YOUR OBJECTIVE: Reproduce the listing below exactly, from its first line down to and including the line with "The image size is (720, 1468).".

SUPPLIED ENTRIES:
+++

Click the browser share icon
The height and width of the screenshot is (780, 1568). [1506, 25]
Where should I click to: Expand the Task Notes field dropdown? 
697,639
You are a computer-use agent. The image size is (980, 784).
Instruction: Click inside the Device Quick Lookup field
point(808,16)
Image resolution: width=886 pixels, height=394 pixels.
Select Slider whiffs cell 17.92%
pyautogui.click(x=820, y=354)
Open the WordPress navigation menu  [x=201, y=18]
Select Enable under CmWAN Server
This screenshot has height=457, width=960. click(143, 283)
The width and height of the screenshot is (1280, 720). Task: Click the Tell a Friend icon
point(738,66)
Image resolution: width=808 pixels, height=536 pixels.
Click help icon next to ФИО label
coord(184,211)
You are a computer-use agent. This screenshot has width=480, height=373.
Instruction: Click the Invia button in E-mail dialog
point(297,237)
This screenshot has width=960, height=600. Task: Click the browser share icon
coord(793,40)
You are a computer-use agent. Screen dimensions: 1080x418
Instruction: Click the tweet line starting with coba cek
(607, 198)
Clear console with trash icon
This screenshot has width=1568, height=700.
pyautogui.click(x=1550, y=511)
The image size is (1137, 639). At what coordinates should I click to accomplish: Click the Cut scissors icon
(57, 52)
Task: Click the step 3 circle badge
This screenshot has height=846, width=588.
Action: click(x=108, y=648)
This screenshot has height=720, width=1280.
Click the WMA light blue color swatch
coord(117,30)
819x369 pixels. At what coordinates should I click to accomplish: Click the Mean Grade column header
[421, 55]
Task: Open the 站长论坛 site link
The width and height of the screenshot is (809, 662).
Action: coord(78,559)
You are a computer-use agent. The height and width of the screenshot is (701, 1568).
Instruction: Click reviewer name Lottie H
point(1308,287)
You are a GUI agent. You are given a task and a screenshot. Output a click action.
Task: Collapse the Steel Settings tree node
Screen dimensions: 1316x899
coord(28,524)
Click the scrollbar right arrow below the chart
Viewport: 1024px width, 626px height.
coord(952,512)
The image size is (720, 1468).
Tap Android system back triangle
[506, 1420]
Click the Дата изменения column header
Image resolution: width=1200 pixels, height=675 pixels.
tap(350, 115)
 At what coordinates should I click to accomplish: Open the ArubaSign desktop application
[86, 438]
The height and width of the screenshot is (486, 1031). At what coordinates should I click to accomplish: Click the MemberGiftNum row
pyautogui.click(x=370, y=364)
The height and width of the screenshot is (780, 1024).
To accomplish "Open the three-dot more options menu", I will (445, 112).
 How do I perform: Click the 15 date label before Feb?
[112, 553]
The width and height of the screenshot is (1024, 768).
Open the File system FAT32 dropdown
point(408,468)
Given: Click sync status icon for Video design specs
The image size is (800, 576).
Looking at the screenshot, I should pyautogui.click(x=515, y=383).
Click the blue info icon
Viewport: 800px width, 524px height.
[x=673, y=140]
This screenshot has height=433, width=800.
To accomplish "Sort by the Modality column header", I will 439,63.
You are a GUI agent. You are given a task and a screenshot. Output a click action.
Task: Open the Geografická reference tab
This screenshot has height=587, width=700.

+++

EXERCISE RESPONSE:
Click the browser share icon
The height and width of the screenshot is (780, 1568). [1506, 25]
Where should I click to: Expand the Task Notes field dropdown? 
697,639
You are a computer-use agent. The image size is (980, 784).
Instruction: Click inside the Device Quick Lookup field
point(808,16)
Image resolution: width=886 pixels, height=394 pixels.
Select Slider whiffs cell 17.92%
pyautogui.click(x=820, y=354)
Open the WordPress navigation menu  [x=201, y=18]
Select Enable under CmWAN Server
This screenshot has height=457, width=960. click(143, 283)
The width and height of the screenshot is (1280, 720). Task: Click the Tell a Friend icon
point(738,66)
Image resolution: width=808 pixels, height=536 pixels.
Click help icon next to ФИО label
coord(184,211)
You are a computer-use agent. This screenshot has width=480, height=373.
Instruction: Click the Invia button in E-mail dialog
point(297,237)
This screenshot has width=960, height=600. Task: Click the browser share icon
coord(793,40)
You are a computer-use agent. Screen dimensions: 1080x418
Instruction: Click the tweet line starting with coba cek
(607, 198)
Clear console with trash icon
This screenshot has width=1568, height=700.
pyautogui.click(x=1550, y=511)
The image size is (1137, 639). At what coordinates should I click to accomplish: Click the Cut scissors icon
(57, 52)
Task: Click the step 3 circle badge
This screenshot has height=846, width=588.
Action: click(x=108, y=648)
This screenshot has height=720, width=1280.
Click the WMA light blue color swatch
coord(117,30)
819x369 pixels. At what coordinates should I click to accomplish: Click the Mean Grade column header
[421, 55]
Task: Open the 站长论坛 site link
The width and height of the screenshot is (809, 662).
Action: coord(78,559)
You are a computer-use agent. The height and width of the screenshot is (701, 1568).
Instruction: Click reviewer name Lottie H
point(1308,287)
You are a GUI agent. You are given a task and a screenshot. Output a click action.
Task: Collapse the Steel Settings tree node
Screen dimensions: 1316x899
coord(28,524)
Click the scrollbar right arrow below the chart
Viewport: 1024px width, 626px height.
coord(952,512)
The image size is (720, 1468).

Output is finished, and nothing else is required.